Ja, Ihr Lieben morgen geht es ins Krankenhaus und am Freitag ist die OP. 7-8 Std und noch immer nicht wer mich poeriert. Das ganze Drama zeigte sich letzten Donnerstag, als ich wegen der Narcosebesprechung da war. Die hatten den falschen Termin und haben bei der Vergabe des Termins nicht in die Akte gesehen. Ausserdem meinten die jetzt, dass nun doch nicht der Prof das operiert, sondern irgendeine Oberärztin Wissen aber noch nicht wer. Ich kam mir vor als wenn keiner es so wirklich machen möchte, aber es ja nun irgendjemand machen muss. Man will 15-18 kg abschneiden. Man sagt dauernd, dass es eine Risiko Op ist und das man froh wäre mich lebend aus dem Op zu bekommen.

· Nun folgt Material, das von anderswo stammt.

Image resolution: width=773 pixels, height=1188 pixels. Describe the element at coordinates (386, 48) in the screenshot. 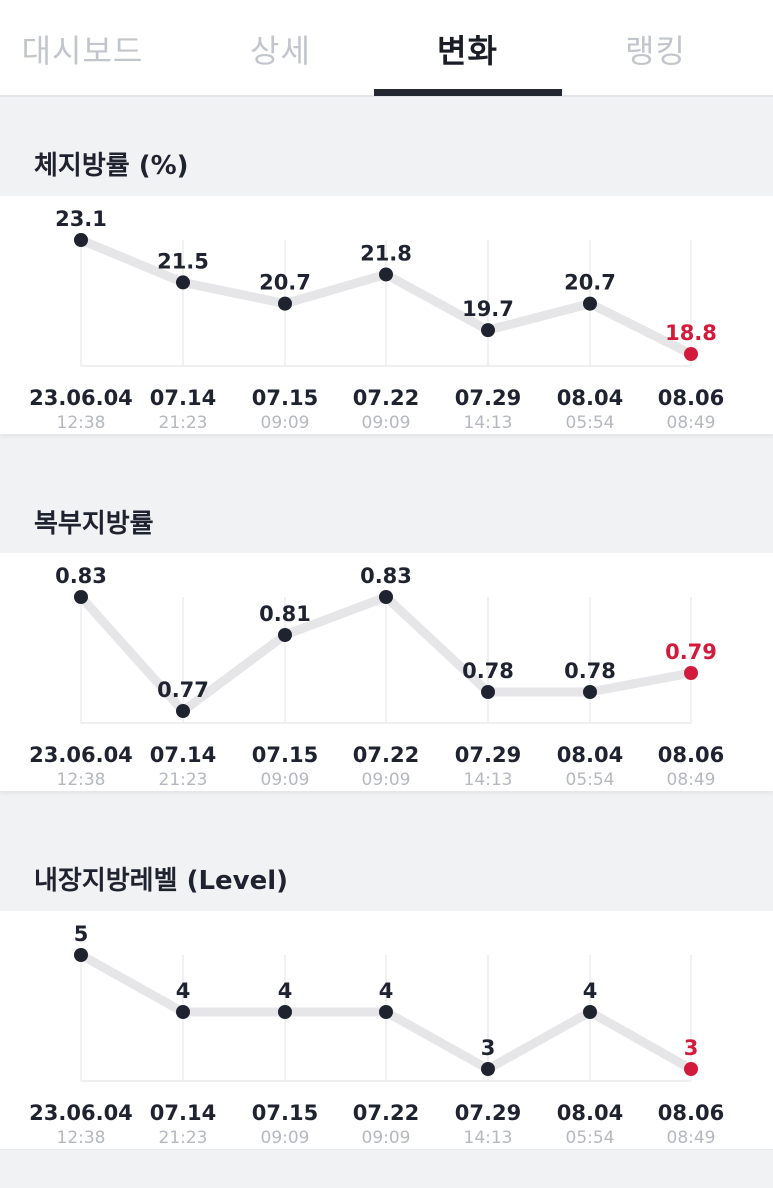

I see `tab-bar: 대시보드 상세 변화 랭킹` at that location.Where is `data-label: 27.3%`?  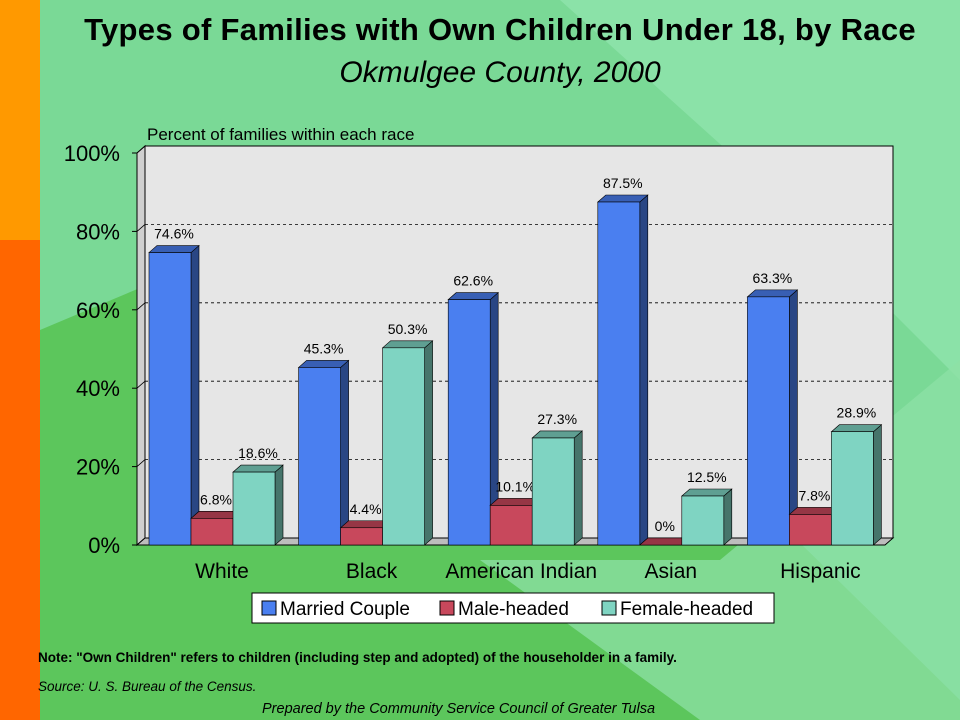 data-label: 27.3% is located at coordinates (557, 419).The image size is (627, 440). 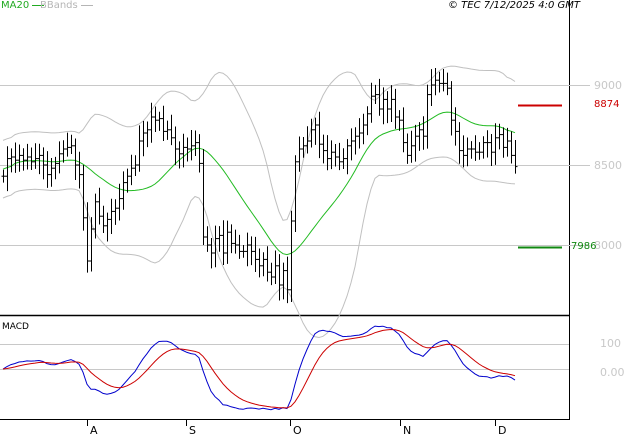 I want to click on copyright: © TEC 7/12/2025 4:0 GMT, so click(x=514, y=6).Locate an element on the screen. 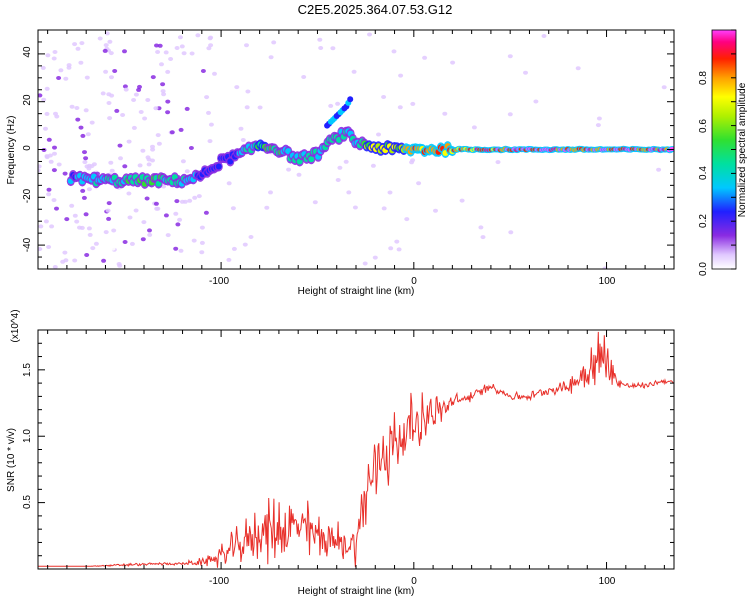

Ich habe keine Angst vor der OP, nur vor den Ärzten, lach. Ja ich weiss, dass es ein totales Risiko ist. Aber wir sprechen hier von einem Risiko von 8 Std  gegenüber einem Risiko von 6 Jahren, wenn es so bleibt wie es ist.

Ich habe alles soweit geregelt und ich finde es immer wieder erstaunt, wie schockiert die Ärzte sind, wenn ich sage, das es für mich nicht schlimm sei auf dem OP zu streben, oder ins Koma zu fallen (was ich ja nicht hoffen will, aber vielleicht passieren könnte) aber Angst habe in der Op wach zu werden. Ich meine, ich habe Kinder und ich muss sehen, dass das was ich klären kann für den Fall der Fälle, auch kläre. Alles andere wäre blauäugig.

So, denn wird erst morgen klar sein, wer mich operiert und wie .

Ich werde meinen Lappy mitnehmen und sobald ich kann werde ich weiteres berichten. Auch lernmaterial für meine Ausbildung zur psychiatrischen Heilpraktikerin werde ich dabei haben. Ich muss ja die 3 Wochen rum bekommen. Und ende März Prüfungsunterlagen einsenden. Ich meine ich höre mich weiss Gott nicht an, als würde ich nicht leben wollen. Aber es ist halt eine Risiko OP.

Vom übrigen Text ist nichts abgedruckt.